All’interno di questa contrapposizione si trovano le principali istituzioni monetarie(2) e finanziarie le quali  rivendicano innanzitutto la propria vocazione istituzionale, cioè la lotta alla inflazione, quanto la stessa autonomia. In questo contesto di separazione dal mondo della politica le stesse  giustificano le proprie scelte soprattutto in relazione alla crescita dei tassi di interesse sulla base degli scenari economici forniti dai diversi algoritmi perché va considerato e ricordato come la presidente della BCE giustificò la mancata previsione di una inflazione di lungo termine da una previsione errata degli algoritmi.

Tornando ora allo scontro tra i due soggetti emerge evidente l’ipocrisia che entrambe le posizioni esprimono.

Il governo ed il  mondo della politica in generale potrebbero rivendicare una maggiore autonomia dalle autorità monetarie nel momento in cui loro stessi rispondessero in proprio ed in solido degli eventuali disastri  causati con proprie strategie. Non è assolutamente sufficiente il mandato elettorale per ottenere una cambiale in bianco relativa alla propria azione quanto la sua eventuale perdita come il prezzo da pagare per gli errori commessi. Basti ricordare come la classe politica e governativa italiana abbia portato  il nostro Paese alle soglie della pandemia con un rapporto tra debito pubblico e PIL pari a 155% e, contemporaneamente, ha operato in modo da creare le condizioni per cui negli ultimi trent’anni il reddito disponibile dei cittadini italiani si sia ridotto del -3,4% mentre in Germania nel medesimo periodo è aumentato del +34,7%.

Quando, e solo quando , il mandato elettorale risulterà revocabile come un  qualsiasi contratto nel settore privato, solo  allora la politica potrà rivendicare una maggiore autonomia, pur restando la responsabilità di rispondere in solido degli eventuali errori ma soprattutto i danni arrecati al Paese.

Non una voce si è mai levata in cielo contro la BCE quando questa con politiche monetarie espansive come il quantitave  easing aveva inondato il mercato di liquidità portando gli interessi, e quindi i costi del servizio al debito, sotto la soglia dello  zero offrendo una possibilità unica nel suo genere dal dopoguerra ad oggi, cioè di ridurre il debito pubblico.

Viceversa tutti i governi che si sono alternati alla guida del Paese fino alla soglia del 2020 con la terribile pandemia hanno aumentato la spesa pubblica e la pressione fiscale. Contemporaneamente si sono  ridotti gli investimenti per il sistema sanitario, dimostrando ancora una volta come la spesa pubblica rappresenti la prima forma di arricchimento per lobby e potentati vari.

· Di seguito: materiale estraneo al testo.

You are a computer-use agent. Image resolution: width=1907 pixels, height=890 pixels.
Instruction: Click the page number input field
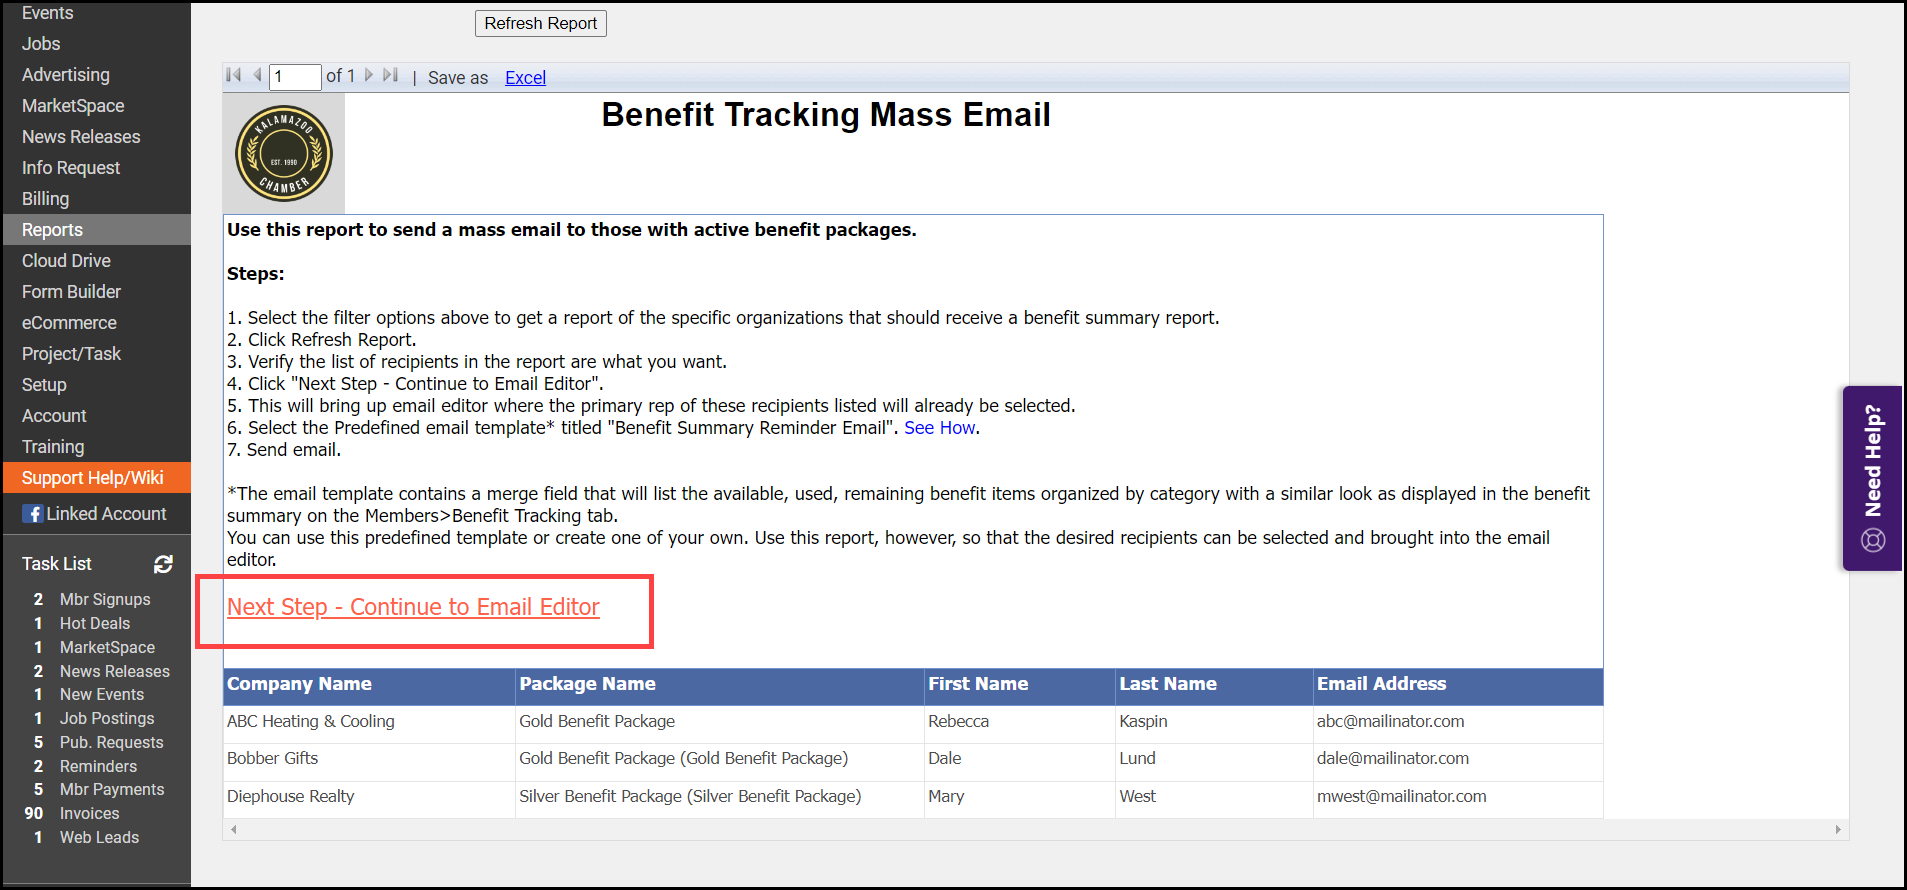tap(294, 77)
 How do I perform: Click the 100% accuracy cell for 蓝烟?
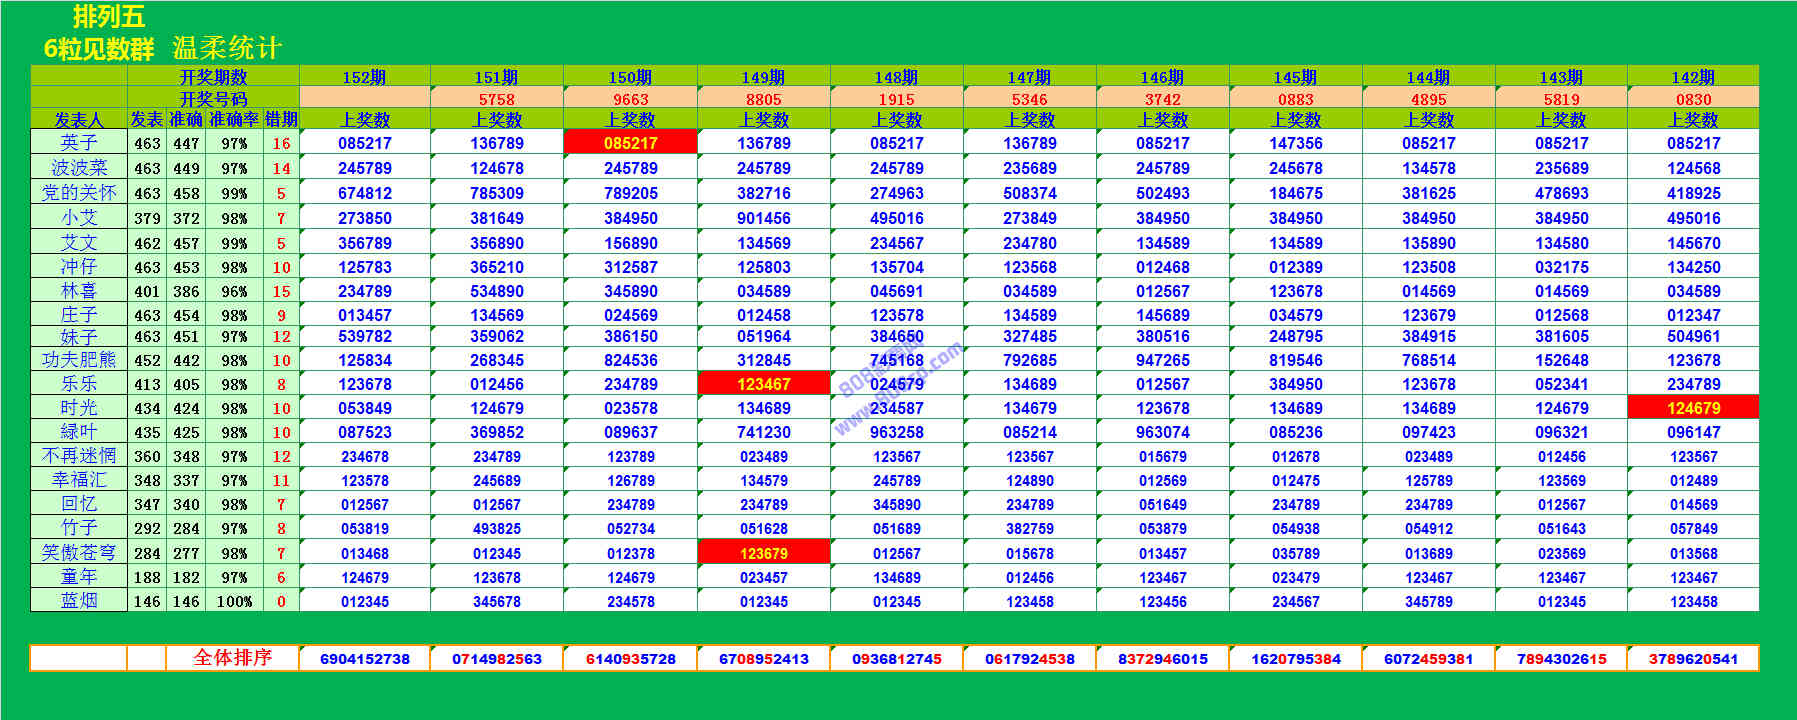click(234, 602)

Tornando alle istituzioni finanziarie, nel 1992, in un’intervista negli Stati Uniti, un importante economista affermò che l’economia sarebbe finita di li a pochi anni in quanto in tutte le società finanziarie erano entrati i matematici con l’applicazione dei loro algoritmi. Questa sottomissione algoritmica dell’intero mondo economico ma anche politico vissuta come una possibile riduzione dei costi e aumento delle redditività se da una parte ha tolto capacità di analisi, come molteplici espressioni di professionalità di alto livello, dall’altra ha permesso a persone prive di ogni competenza di raggiungere le vette dei principali organi finanziari solo ed esclusivamente per amicizie o vicinanze politiche. L’unica competenza richiesta rimane quella di leggere i risultati proposti dagli algoritmi.

In altre parole lo scontro tra i due soggetti non è altro che guerra fratricida tra due banali espressioni del genere umano, le quali utilizzano la politica come il palcoscenico per le proprie vanesie ambizioni o per servire gli interessi della minoranza nei confronti della maggioranza.

Mai come ora, ed in particolare in questi giorni, l’immagine sintesi di questo scontro tra politica italiana e mondo delle istituzioni finanziarie risulta imbarazzante e degradante soprattutto in funzione delle difficoltà che le imprese e i cittadini stanno affrontando da oltre tre anni.